▸ WHAT IS BEING ASKED
In the entries below, find the line with "Products (217, 1034)" and the line with "会社情報 (1301, 1591)"; give again those lines and every line between them, exactly.
Start of EXERCISE DATA
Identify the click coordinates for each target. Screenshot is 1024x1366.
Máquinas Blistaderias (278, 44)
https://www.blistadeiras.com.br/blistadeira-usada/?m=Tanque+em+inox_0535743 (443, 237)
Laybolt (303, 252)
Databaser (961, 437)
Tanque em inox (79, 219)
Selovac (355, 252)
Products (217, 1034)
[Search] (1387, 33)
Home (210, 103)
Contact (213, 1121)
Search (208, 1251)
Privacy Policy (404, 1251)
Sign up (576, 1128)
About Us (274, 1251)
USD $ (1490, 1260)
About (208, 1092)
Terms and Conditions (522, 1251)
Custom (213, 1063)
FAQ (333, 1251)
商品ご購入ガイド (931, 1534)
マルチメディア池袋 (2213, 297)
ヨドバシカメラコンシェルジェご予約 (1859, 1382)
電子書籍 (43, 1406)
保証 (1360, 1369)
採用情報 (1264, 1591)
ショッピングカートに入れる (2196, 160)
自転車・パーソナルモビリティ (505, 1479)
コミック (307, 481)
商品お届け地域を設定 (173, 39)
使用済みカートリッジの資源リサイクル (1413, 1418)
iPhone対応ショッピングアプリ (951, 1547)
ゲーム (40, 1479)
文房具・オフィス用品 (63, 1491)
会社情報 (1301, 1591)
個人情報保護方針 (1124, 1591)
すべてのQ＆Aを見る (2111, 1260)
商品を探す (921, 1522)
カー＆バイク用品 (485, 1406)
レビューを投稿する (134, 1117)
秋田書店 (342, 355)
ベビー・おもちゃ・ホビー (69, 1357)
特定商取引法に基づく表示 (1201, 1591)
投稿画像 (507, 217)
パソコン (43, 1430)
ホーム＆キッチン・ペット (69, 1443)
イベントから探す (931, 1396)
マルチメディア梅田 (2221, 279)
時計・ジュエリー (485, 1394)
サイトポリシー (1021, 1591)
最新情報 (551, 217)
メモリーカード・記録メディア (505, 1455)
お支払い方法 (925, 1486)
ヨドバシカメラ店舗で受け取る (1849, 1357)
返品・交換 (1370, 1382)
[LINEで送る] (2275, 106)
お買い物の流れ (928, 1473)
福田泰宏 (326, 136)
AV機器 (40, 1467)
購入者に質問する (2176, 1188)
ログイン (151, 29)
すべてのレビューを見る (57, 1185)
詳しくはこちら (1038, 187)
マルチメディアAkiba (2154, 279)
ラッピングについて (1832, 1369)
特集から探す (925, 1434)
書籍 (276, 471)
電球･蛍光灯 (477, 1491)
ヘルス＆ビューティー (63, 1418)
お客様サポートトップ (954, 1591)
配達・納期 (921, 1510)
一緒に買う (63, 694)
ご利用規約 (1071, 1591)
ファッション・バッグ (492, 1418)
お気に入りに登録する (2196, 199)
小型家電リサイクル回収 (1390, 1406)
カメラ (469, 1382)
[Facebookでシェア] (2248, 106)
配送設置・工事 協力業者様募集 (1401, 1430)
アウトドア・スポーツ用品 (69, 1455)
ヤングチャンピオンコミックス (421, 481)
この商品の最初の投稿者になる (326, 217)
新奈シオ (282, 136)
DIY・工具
End of EXERCISE DATA
▸ THE ANSWER
Products (217, 1034)
[Search] (1387, 33)
Home (210, 103)
Contact (213, 1121)
Search (208, 1251)
Privacy Policy (404, 1251)
Sign up (576, 1128)
About Us (274, 1251)
USD $ (1490, 1260)
About (208, 1092)
Terms and Conditions (522, 1251)
Custom (213, 1063)
FAQ (333, 1251)
商品ご購入ガイド (931, 1534)
マルチメディア池袋 (2213, 297)
ヨドバシカメラコンシェルジェご予約 (1859, 1382)
電子書籍 (43, 1406)
保証 (1360, 1369)
採用情報 (1264, 1591)
ショッピングカートに入れる (2196, 160)
自転車・パーソナルモビリティ (505, 1479)
コミック (307, 481)
商品お届け地域を設定 (173, 39)
使用済みカートリッジの資源リサイクル (1413, 1418)
iPhone対応ショッピングアプリ (951, 1547)
ゲーム (40, 1479)
文房具・オフィス用品 (63, 1491)
会社情報 (1301, 1591)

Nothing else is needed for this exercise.